What is Principal Component Analysis?
Imagine you want to create a model to analyse and predict data. You have the structure for your model ready on your mind and are ready to create it. You get your dataset and upload it…
…only to find that it is pretty big with many variables. With the increase in the number of dimensions, curse-of-dimensionality seeps in making it difficult for the estimation/optimization algorithm to converge. Many of these variables are highly correlated giving rise to collinearity issues in the simple regression based models vis-a-vis affecting model fit.

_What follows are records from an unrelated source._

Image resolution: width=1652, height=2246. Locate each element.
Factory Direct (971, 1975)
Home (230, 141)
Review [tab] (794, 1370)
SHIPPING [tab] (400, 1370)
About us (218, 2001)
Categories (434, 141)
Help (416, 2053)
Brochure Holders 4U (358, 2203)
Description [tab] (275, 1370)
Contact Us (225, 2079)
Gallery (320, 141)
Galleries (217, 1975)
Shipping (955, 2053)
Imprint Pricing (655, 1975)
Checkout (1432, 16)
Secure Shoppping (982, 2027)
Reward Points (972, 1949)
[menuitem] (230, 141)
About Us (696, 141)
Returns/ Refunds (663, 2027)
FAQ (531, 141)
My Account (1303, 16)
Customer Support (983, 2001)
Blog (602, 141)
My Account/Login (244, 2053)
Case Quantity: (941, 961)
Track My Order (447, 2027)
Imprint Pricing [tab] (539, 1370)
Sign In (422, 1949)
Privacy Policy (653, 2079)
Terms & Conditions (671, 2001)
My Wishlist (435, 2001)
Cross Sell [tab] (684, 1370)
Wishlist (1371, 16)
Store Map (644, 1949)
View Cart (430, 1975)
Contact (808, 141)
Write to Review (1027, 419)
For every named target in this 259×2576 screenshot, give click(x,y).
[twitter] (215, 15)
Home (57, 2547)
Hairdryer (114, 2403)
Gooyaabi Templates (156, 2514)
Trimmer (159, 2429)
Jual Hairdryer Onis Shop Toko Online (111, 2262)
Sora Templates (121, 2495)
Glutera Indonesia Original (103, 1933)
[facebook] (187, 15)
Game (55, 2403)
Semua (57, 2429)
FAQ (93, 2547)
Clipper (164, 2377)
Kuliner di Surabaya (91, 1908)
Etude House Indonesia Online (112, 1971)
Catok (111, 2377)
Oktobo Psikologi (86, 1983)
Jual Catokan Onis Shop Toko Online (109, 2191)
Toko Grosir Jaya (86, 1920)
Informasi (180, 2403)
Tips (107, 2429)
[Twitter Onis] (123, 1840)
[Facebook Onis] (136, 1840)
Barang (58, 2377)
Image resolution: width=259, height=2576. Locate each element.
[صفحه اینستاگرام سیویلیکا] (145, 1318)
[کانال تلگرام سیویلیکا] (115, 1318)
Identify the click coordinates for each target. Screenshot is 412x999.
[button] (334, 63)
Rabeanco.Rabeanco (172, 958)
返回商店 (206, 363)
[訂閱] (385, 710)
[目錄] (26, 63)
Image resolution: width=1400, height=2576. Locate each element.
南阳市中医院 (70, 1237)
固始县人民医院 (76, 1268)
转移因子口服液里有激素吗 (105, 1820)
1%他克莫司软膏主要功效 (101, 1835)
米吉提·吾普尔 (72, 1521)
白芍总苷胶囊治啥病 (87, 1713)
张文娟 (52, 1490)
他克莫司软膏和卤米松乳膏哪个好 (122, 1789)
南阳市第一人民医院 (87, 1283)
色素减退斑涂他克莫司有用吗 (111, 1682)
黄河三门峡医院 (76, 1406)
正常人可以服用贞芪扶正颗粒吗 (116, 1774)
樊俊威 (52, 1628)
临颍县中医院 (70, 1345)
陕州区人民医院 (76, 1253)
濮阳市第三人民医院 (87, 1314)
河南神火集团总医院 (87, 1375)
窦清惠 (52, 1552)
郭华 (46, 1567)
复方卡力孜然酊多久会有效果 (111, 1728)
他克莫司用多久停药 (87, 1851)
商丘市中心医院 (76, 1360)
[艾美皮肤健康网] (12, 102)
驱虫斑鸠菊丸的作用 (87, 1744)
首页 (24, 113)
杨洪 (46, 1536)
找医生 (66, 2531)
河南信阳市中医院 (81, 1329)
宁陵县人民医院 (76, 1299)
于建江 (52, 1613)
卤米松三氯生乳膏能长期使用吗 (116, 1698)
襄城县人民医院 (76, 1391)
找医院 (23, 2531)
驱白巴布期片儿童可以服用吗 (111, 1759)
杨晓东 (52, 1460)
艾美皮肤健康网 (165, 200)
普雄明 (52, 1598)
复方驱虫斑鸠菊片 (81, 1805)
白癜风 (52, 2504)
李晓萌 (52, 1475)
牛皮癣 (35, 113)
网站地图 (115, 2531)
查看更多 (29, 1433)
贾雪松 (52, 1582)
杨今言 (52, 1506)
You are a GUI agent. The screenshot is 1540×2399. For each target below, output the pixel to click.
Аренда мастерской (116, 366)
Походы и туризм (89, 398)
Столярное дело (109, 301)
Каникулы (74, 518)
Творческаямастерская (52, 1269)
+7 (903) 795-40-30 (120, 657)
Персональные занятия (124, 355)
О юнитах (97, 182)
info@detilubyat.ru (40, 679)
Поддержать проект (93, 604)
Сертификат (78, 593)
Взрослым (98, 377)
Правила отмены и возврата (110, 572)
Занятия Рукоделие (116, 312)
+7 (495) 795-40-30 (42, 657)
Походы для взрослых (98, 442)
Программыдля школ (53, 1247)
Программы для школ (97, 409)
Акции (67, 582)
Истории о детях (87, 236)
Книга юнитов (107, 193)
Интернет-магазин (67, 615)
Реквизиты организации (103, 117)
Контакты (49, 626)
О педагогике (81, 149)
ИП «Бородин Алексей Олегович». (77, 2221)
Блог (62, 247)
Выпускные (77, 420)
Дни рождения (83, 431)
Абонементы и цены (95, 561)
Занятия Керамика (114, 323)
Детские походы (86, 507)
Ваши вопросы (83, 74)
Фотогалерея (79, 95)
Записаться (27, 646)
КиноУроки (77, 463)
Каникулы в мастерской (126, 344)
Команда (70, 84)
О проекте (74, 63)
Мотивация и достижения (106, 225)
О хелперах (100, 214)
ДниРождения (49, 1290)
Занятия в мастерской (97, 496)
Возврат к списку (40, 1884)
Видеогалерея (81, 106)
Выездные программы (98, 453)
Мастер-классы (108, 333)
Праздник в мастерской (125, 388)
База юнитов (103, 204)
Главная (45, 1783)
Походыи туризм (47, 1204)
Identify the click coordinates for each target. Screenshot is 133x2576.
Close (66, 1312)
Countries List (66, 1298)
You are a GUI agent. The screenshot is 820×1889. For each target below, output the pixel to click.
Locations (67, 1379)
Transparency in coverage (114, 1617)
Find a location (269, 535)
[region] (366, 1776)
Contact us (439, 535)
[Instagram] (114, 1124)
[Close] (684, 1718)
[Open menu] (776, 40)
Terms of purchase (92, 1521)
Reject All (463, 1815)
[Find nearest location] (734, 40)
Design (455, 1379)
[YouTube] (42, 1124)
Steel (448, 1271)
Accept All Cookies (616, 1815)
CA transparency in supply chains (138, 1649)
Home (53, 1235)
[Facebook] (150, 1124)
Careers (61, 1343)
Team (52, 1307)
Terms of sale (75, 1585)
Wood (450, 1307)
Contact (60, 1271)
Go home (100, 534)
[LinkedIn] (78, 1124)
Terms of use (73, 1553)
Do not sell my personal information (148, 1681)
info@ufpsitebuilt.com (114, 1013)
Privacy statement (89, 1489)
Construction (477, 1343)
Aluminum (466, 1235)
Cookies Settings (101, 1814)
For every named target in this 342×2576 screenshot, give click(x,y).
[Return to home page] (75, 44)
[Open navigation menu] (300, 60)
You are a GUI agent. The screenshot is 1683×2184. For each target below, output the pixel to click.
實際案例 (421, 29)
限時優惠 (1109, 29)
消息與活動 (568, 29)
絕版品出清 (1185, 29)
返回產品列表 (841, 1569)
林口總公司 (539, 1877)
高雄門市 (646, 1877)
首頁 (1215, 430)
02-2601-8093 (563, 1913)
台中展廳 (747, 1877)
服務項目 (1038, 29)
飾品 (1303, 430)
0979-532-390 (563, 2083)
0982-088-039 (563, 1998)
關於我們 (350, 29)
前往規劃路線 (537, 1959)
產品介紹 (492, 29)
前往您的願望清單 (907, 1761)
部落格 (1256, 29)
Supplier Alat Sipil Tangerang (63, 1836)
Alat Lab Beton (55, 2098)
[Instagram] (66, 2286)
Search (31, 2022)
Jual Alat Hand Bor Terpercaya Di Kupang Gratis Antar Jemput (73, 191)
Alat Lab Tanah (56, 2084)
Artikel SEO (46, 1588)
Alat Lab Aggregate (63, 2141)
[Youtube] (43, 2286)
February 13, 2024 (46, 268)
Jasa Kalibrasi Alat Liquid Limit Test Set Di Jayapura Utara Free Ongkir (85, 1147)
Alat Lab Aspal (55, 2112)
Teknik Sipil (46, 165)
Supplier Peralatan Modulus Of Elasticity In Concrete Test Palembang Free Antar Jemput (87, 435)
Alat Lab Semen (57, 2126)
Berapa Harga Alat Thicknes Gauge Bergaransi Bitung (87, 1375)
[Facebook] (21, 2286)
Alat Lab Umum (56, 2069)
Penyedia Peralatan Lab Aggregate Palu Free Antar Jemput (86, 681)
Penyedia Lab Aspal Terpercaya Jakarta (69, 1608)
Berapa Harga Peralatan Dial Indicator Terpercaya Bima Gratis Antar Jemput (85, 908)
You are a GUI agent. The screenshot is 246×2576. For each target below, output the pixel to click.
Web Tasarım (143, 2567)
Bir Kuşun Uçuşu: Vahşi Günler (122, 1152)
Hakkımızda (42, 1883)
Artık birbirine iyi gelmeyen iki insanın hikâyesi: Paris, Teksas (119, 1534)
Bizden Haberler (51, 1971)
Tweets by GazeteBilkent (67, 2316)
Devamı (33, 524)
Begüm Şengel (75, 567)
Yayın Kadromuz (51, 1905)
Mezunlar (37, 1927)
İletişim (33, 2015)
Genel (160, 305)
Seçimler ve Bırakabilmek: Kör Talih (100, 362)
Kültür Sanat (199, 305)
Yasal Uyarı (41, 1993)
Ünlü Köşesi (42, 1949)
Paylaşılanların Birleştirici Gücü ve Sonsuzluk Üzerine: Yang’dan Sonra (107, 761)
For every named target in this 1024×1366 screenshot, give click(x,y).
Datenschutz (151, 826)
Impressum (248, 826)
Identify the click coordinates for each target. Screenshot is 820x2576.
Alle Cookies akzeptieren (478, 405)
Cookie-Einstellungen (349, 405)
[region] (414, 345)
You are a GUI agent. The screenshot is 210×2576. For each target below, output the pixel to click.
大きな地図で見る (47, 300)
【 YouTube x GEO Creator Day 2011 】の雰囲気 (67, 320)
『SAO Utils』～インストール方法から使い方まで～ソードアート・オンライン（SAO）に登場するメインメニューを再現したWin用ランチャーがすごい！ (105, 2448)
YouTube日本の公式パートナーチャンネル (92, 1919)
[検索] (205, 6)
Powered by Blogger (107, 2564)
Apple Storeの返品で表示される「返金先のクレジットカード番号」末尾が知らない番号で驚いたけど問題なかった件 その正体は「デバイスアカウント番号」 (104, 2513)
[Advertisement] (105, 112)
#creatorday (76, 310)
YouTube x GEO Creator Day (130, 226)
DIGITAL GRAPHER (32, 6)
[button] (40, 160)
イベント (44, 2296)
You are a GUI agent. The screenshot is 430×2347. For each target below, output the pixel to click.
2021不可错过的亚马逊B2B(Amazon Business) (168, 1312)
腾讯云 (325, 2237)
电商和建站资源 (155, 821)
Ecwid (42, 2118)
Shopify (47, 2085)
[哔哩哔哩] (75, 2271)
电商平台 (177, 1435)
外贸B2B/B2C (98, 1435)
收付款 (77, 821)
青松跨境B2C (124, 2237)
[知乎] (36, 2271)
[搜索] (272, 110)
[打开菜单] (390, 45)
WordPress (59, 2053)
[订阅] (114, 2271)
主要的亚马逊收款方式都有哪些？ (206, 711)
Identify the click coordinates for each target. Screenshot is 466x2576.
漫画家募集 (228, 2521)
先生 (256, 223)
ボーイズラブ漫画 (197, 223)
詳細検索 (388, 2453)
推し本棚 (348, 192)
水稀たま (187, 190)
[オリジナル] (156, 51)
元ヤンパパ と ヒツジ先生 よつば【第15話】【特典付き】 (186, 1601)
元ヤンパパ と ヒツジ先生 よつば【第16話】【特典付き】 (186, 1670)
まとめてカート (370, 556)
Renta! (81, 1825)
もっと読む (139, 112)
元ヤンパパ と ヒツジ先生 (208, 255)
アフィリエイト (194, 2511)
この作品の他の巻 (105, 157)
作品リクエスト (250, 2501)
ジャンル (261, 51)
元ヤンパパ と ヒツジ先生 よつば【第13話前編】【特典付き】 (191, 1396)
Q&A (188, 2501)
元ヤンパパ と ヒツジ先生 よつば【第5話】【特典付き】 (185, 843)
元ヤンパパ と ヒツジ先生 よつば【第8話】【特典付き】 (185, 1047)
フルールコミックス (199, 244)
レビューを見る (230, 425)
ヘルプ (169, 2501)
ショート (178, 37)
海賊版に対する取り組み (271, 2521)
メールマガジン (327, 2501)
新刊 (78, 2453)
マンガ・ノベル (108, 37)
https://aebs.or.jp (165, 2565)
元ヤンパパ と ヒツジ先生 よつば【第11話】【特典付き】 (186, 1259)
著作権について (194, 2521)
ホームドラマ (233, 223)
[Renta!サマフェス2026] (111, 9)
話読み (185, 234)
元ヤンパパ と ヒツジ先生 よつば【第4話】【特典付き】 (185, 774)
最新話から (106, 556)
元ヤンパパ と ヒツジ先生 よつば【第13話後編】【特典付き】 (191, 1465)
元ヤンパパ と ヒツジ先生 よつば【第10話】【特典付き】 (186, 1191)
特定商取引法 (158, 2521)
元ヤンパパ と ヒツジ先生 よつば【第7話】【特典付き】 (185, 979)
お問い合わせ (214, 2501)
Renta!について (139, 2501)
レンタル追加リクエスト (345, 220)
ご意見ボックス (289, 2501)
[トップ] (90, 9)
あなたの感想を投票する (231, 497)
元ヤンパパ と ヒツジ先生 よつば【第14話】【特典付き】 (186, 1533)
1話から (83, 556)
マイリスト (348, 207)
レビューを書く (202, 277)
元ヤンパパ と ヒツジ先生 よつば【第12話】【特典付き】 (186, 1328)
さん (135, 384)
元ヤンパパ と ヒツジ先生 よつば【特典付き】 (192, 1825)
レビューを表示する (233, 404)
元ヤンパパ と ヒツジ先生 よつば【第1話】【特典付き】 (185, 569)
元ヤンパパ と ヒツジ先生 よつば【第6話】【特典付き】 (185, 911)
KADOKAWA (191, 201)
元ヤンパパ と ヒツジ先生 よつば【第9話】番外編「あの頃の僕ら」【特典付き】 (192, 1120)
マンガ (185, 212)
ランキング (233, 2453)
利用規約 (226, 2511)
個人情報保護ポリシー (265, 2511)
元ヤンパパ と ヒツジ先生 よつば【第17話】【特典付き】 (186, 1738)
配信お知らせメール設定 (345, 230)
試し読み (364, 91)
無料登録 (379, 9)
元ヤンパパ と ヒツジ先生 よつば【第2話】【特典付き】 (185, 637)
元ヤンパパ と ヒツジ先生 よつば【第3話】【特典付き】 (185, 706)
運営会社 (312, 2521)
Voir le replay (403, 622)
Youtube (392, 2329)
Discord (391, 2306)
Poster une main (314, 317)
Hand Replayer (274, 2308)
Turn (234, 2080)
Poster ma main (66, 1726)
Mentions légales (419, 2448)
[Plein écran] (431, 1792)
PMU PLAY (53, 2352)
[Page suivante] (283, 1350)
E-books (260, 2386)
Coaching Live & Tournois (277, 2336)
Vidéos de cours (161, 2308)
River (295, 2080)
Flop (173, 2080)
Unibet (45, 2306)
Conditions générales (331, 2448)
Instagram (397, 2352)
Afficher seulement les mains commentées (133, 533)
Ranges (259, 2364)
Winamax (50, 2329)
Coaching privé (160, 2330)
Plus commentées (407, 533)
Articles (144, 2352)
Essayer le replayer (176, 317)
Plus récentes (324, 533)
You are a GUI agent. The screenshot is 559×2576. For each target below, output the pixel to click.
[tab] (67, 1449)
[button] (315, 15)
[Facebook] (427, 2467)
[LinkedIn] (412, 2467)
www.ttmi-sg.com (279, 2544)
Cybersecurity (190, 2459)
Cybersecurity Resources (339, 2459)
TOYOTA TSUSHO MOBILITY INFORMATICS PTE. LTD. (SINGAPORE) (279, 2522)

Feature selection is process by which one can reduce the number of feature(s) either manually or automatically by eliminating or combining them, deleting some of the variables is the crudest form of reducing the dimensionality which almost alway leads to loss of information. It would be better if there was a way to condense the dimensions/features retaining optimal information.
Principal Component Analysis (PCA) is a dimensionality reduction process that can be applied to reduce the amount of features (or dimensions) from a data set while explaining maximum amount of variance in the data. PCA is based on eigenvector(s) and eigenvalue(s), which, to keep it simple are mathematical constructs representing directional-component and magnitude of the variance of the transformed feature(s) respectively. For each dimension, there is one eigenvector and eigenvalue pair that describes that dimension. We want to find the components that have the largest variance, that is, the eigenvectors that have the largest eigenvalues associated to them. These eigenvectors are mutually orthogonal, otherwise known as non-correlated or independent.
Once we have the highest-variance components, we can represent our data using those instead of the original features and drop the ones with the lowest variances. This makes it so that we have few highly descriptive columns with the largest amounts of variance to differentiate our data points.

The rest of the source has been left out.